愛国政策の拠点として、中国全土で日中戦争の戦跡や抗日戦争紀念館などの整備が進められている。そんな中、1月6日に北京市内でオープンした新しい博物館も、当局による思惑が詰まったものとなっている。
その名は、中国法院博物館新館。展示内容は、中国古代から現代までの裁判の歴史に関するもので、「新京報」によると、中国の法治国家としての歩みを発信する拠点として新設されたという。
同紙によると、展示の目玉のひとつは、昨年6月に無期懲役の判決が下った周永康や、重慶市長在任中に失脚した薄熙来など、最近汚職で失脚した元大物政治家たちの裁判資料や証拠品の数々だ。
しかし、もうひとつの目玉が、「正義的審判」と題されたコーナーだ。展示されているのは、中国で裁かれた日本人戦犯たちの供述書や裁判資料の数々である。
中華人民共和国の建国後、1,109人の日本人が戦犯容疑で中国に拘留された。その後、1956年6~7月に遼寧省の瀋陽市と大連市で行われた特別軍事法廷では、45名の日本人戦犯に有罪判決が下され、8~20年の有期刑が下されている。
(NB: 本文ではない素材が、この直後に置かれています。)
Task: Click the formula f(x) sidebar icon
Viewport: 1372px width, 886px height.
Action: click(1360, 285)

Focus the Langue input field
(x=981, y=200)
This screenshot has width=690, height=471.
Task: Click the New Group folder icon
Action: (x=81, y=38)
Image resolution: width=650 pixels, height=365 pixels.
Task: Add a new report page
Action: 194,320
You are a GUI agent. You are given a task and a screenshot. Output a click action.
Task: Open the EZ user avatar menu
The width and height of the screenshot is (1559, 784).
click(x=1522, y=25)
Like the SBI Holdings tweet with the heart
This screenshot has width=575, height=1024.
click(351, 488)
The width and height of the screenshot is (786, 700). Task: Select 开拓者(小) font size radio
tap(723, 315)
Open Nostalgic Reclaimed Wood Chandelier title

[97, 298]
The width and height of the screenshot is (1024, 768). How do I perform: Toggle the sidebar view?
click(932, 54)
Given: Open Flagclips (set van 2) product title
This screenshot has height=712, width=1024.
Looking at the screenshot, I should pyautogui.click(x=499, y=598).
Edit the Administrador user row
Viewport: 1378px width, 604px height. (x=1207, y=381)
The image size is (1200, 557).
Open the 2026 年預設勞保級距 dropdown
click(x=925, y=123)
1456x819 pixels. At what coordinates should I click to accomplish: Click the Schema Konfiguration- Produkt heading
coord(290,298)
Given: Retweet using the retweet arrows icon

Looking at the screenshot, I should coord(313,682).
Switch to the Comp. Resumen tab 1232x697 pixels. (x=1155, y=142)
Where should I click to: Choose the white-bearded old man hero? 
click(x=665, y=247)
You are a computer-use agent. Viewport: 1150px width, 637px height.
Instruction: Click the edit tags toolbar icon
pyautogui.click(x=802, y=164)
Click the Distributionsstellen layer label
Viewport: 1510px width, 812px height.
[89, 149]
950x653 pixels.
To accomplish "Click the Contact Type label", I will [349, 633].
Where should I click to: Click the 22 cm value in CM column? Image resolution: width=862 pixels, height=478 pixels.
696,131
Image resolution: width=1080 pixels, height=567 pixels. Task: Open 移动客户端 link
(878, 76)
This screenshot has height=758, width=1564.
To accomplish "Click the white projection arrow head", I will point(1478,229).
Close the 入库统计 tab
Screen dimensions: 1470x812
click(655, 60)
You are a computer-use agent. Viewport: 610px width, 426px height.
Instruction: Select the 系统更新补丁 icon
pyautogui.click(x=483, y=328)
同館に実際に足を運んだ、中国在住フリーライターの吉井透氏はこう話す。
「日本人戦犯を裁いた特別軍事法廷を『中国の司法のもと、外国の干渉を受けず、外国人侵略者を裁いた最初の事例』と、絶賛していました。また、日本人戦犯のひとりである鈴木啓久中将の『約60名の中国人女性を誘拐し、慰安婦にした』という証言を大々的に取り上げていた。法院博物館の名を借りてはいるものの、南京大虐殺紀念館や抗日戦争紀念館などと同列の施設であることは明白でしょう。当日も、課外活動で訪れた地元の中学校の一団が、展示について説明する博物館員の話に耳を傾けていました」
ちなみに同館の建物は、東京銀行(現・三菱東京UFJ銀行)の前身となった横浜正金銀行北京支店として建てられたものという皮肉付きである。